#### GIVEN REQUEST
Rewrite the material from the line with "How do I perform: Sort" up to and including the line with "(x=126, y=41)", renaming "column header" to "column title" and leaving everything else unchanged. Omit the pictures from your answer.

#### EXERCISE INPUT
## BEGIN

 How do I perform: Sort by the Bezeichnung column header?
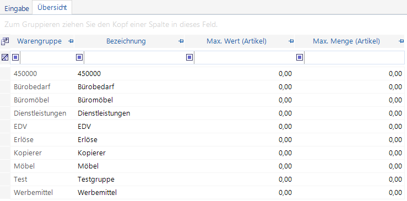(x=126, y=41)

## END
## BEGIN

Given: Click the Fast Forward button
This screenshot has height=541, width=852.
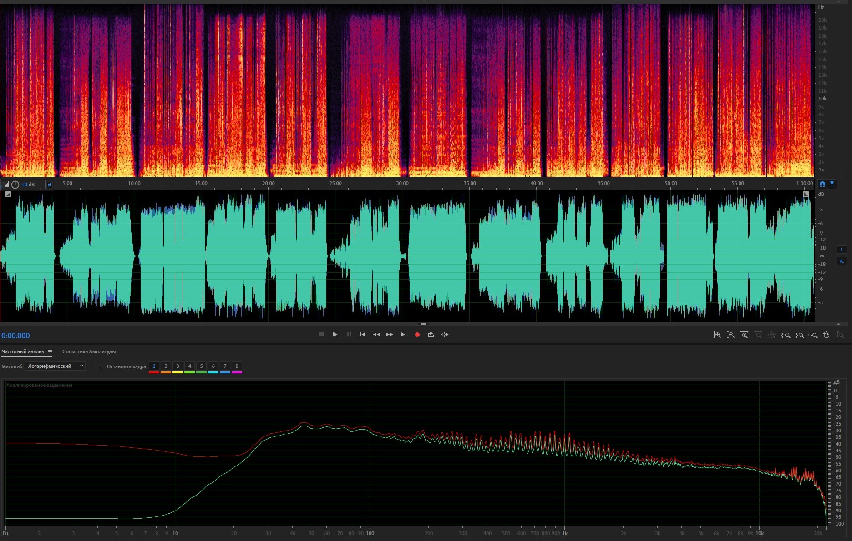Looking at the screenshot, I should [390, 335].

## END
## BEGIN

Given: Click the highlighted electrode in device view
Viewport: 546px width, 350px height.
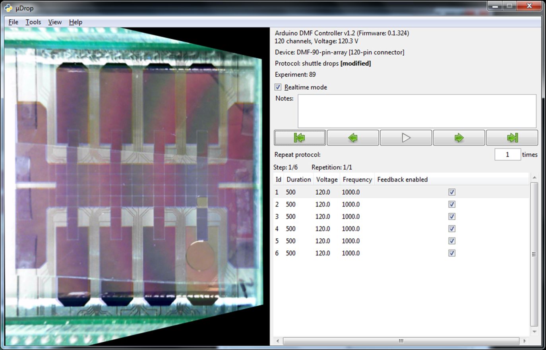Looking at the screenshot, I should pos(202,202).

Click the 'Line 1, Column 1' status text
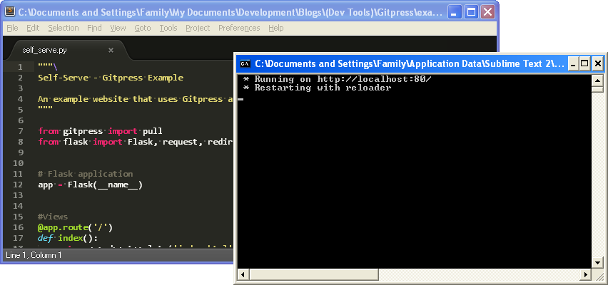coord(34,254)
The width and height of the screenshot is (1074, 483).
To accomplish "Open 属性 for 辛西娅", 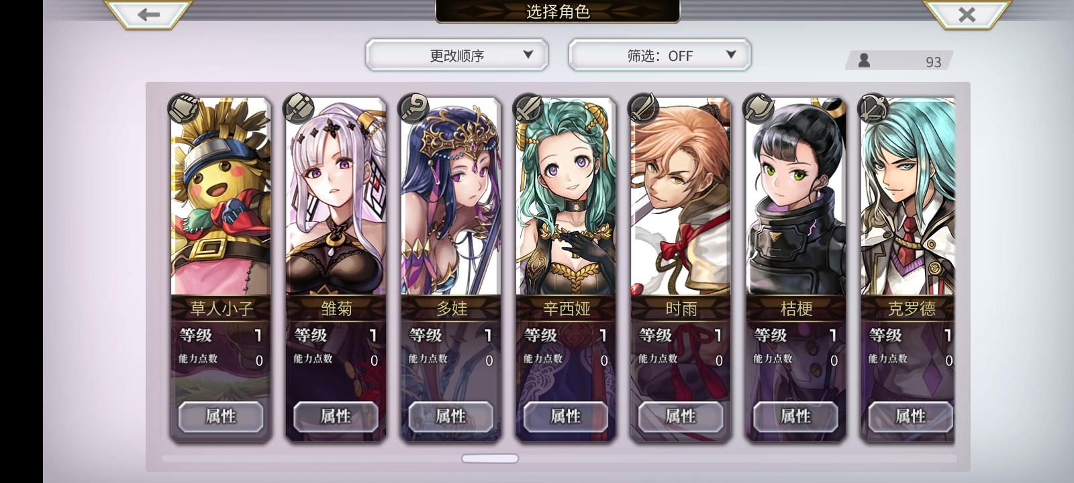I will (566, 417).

## END

#### CORRECT ANSWER
 How do I perform: Sort by the Bezeichnung column title?
(x=126, y=41)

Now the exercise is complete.